───── Information
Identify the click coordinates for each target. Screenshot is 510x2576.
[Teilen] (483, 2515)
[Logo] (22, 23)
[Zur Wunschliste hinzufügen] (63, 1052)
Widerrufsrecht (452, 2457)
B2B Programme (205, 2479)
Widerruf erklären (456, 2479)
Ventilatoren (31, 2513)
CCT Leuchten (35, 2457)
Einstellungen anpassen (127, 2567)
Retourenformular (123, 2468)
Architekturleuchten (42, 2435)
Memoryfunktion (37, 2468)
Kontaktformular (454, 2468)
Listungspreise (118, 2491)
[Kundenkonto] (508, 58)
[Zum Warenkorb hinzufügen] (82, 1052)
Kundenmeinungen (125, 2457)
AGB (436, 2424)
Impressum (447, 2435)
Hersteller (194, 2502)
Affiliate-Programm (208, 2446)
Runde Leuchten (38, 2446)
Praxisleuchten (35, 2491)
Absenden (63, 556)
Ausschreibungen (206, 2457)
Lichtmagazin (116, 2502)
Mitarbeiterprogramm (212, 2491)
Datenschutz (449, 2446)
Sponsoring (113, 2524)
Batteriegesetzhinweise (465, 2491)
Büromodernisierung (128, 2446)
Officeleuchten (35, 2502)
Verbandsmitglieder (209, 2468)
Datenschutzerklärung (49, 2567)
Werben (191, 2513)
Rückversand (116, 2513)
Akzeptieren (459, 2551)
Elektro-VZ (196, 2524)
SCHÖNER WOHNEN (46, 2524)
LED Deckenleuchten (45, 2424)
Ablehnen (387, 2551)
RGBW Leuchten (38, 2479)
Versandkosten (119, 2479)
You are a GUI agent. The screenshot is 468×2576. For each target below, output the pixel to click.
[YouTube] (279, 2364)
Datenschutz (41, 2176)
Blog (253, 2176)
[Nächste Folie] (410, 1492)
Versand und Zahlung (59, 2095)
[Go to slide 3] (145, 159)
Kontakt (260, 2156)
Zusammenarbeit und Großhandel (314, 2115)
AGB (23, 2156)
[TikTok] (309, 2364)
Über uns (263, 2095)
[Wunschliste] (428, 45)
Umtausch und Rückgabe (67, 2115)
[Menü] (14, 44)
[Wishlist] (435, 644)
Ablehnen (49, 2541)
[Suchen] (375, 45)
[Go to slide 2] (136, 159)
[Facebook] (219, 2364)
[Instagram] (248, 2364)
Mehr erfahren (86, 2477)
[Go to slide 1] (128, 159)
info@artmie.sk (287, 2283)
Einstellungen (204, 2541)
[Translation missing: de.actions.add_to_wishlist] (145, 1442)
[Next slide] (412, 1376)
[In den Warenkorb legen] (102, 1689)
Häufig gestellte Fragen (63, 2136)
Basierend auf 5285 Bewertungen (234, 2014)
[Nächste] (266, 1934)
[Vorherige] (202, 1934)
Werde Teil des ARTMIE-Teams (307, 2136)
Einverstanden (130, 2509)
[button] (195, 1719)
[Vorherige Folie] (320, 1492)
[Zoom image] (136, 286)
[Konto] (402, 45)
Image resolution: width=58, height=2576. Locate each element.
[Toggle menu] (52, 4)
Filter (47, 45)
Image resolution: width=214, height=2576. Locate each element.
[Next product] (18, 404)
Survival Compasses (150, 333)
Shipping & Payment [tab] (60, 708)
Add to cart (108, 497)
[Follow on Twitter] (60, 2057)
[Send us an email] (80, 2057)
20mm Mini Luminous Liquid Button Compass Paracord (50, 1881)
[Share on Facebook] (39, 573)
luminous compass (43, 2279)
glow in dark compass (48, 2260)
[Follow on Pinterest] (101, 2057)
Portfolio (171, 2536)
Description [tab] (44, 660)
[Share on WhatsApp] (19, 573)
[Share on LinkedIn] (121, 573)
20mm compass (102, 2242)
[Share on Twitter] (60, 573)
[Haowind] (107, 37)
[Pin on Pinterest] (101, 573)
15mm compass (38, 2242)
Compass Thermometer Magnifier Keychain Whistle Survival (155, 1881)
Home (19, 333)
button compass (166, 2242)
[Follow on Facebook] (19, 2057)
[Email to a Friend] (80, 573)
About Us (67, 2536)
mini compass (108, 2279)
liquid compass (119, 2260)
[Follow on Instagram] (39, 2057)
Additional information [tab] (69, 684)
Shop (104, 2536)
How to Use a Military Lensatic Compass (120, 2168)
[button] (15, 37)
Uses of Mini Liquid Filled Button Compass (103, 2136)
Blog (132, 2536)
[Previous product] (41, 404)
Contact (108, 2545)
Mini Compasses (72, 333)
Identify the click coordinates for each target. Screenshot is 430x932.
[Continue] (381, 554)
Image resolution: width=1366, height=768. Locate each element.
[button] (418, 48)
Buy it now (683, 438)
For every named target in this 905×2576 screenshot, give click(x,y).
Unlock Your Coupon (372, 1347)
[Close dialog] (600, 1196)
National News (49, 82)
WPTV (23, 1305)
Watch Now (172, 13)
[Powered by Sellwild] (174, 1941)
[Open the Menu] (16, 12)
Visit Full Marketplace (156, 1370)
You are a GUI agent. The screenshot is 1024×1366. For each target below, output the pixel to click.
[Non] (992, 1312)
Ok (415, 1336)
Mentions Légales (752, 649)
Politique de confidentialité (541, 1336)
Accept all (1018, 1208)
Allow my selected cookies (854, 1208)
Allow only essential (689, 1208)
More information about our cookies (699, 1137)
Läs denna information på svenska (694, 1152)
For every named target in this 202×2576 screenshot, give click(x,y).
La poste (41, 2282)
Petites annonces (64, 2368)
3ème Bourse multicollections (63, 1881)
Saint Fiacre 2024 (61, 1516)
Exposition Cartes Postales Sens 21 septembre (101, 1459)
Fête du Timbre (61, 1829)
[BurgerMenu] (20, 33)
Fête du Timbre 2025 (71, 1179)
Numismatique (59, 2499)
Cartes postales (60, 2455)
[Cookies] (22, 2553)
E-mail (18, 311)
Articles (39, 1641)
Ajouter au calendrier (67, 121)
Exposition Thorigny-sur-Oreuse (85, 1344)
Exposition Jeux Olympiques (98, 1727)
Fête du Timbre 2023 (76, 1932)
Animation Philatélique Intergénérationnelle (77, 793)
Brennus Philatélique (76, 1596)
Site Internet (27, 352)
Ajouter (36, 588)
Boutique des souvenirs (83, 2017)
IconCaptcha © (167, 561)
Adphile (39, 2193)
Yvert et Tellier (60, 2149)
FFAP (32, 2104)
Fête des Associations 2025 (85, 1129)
──────────
### What to produce
Starting with the line with "[Instagram] (248, 2364)" above and going on through the line with "[Follow on Twitter] (60, 2057)", transcribe every line exactly, both ends included, and add nothing.

### Response to the task
[Instagram] (248, 2364)
Mehr erfahren (86, 2477)
[Go to slide 1] (128, 159)
info@artmie.sk (287, 2283)
Einstellungen (204, 2541)
[Translation missing: de.actions.add_to_wishlist] (145, 1442)
[Next slide] (412, 1376)
[In den Warenkorb legen] (102, 1689)
Häufig gestellte Fragen (63, 2136)
Basierend auf 5285 Bewertungen (234, 2014)
[Nächste] (266, 1934)
[Vorherige] (202, 1934)
Werde Teil des ARTMIE-Teams (307, 2136)
Einverstanden (130, 2509)
[button] (195, 1719)
[Vorherige Folie] (320, 1492)
[Zoom image] (136, 286)
[Konto] (402, 45)
Image resolution: width=58, height=2576. Locate each element.
[Toggle menu] (52, 4)
Filter (47, 45)
Image resolution: width=214, height=2576. Locate each element.
[Next product] (18, 404)
Survival Compasses (150, 333)
Shipping & Payment [tab] (60, 708)
Add to cart (108, 497)
[Follow on Twitter] (60, 2057)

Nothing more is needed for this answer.